Data point on regression line: Effect on estimates (simple linear regression)

776 Views Asked by At

I am concerned with the simple linear regression model,

$y_k = a + bx_k + \epsilon_k$,

where $(\epsilon_k)$ are iid normal with mean $0$ and $k=1,...,n$; here $n$ is the number of observations.

I know the usual estimators for $a$ and $b$ from MLE or LS which coincide.

What I am interested in is the effect of a new data point $(x_{n+1},y_{n+1})$ placed on the regression line, that is $y_{n+1}=\hat{a}+\hat{b}x_{n+1}$, where $\hat{a}$ and $\hat{b}$ are the ML-estimates based on the first $n$ observations. Intuitively I would expect new estimates $\tilde{a}$ and $\tilde{b}$ based on $n+1$ observations to equal the old estimates.
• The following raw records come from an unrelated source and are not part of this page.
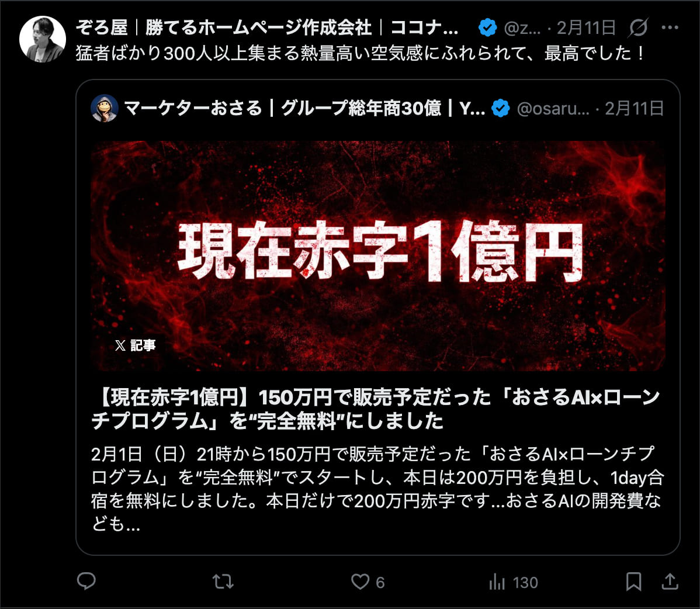The width and height of the screenshot is (700, 609).
Task: Open view analytics bar chart icon
Action: pyautogui.click(x=497, y=582)
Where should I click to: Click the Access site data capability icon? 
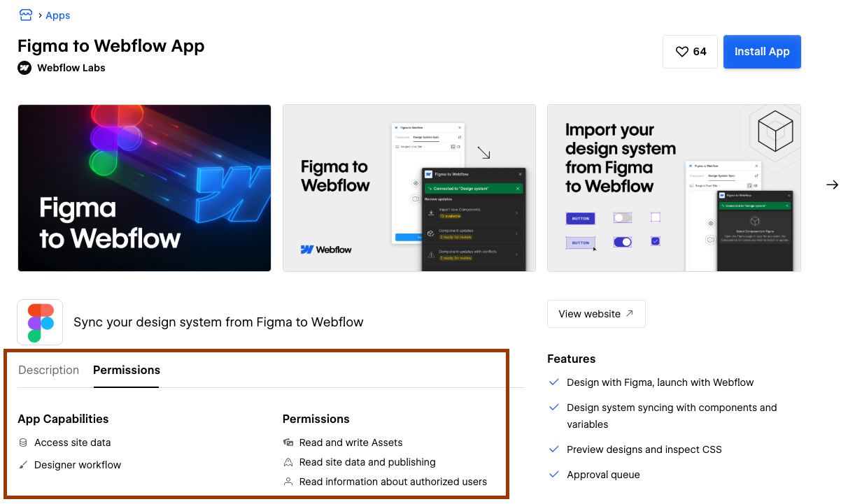point(24,442)
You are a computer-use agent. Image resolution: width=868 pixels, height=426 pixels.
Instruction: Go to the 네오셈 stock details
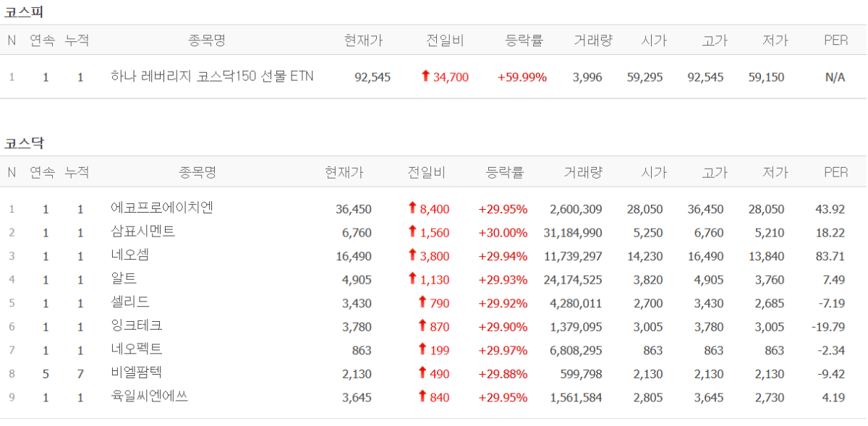pos(129,255)
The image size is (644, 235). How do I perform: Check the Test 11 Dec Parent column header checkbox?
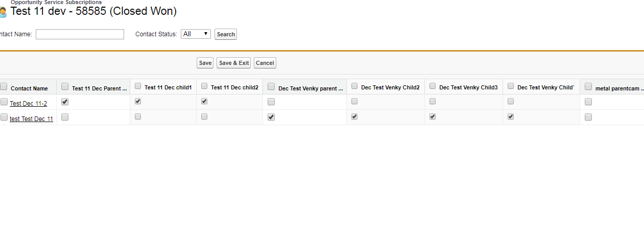click(65, 87)
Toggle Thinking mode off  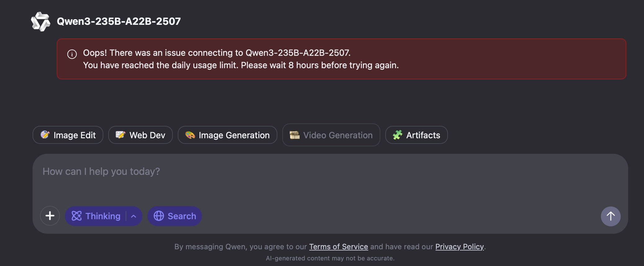point(96,216)
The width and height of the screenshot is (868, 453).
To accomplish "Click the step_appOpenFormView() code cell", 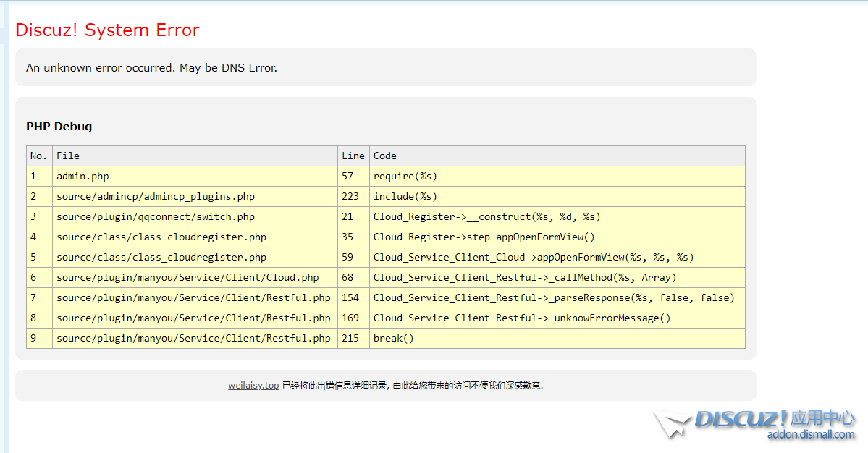I will [x=484, y=237].
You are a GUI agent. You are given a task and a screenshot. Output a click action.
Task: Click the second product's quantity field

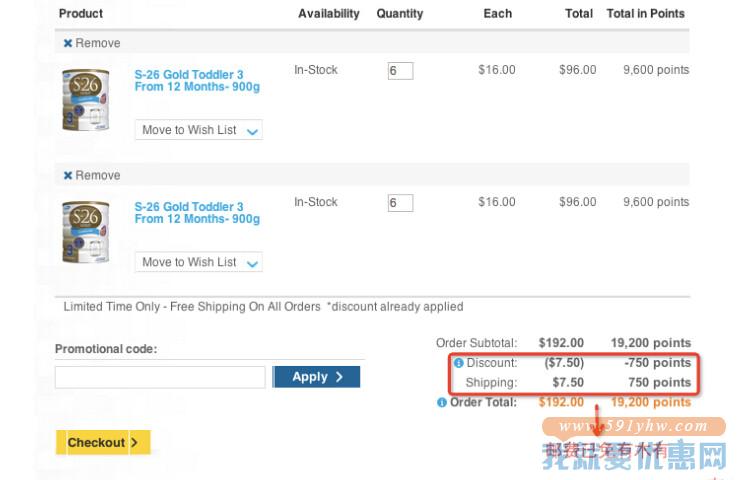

I have ventured into some tiresome calculations using the known closed formulas for the MLE without success.

Is the conjecture right - and in that case: Is it easily proved?

In addition: I would expect that e.g. $y_{n+1}>\hat{a}+\hat{b}x_{n+1}$ to yield $\tilde{b}>\hat{b}$. Is this true?

Edit: The last statement is of course under the assumption that $x_{n+1}>\max\{x_1,...x_n\}$.

1

There are 1 best solutions below

8
On BEST ANSWER

Yes, your first expectation is right. In the least-squares formulation, the original regression line has, by definition, the least sum of squared errors for the original data points, and zero error for the new data point, and any other line has non-negative squared error for the new data point; thus the original regression line also has the least sum of squared errors for all of the points.

The additional expectation in the last paragraph is wrong, though. Adding a point above the original regression line will shift the line upwards at that point, but whether that increases or decreases its slope depends on the position of the point. If it's the point with highest $x$ coordinate, it will increase the slope, but if it's the point with lowest $x$ coordinate, it will decrease the slope. (Or perhaps you meant to imply that the points are in order of increasing $x$ coordinates and thus the $(n+1)$-th point added has the highest $x$ coordinate?)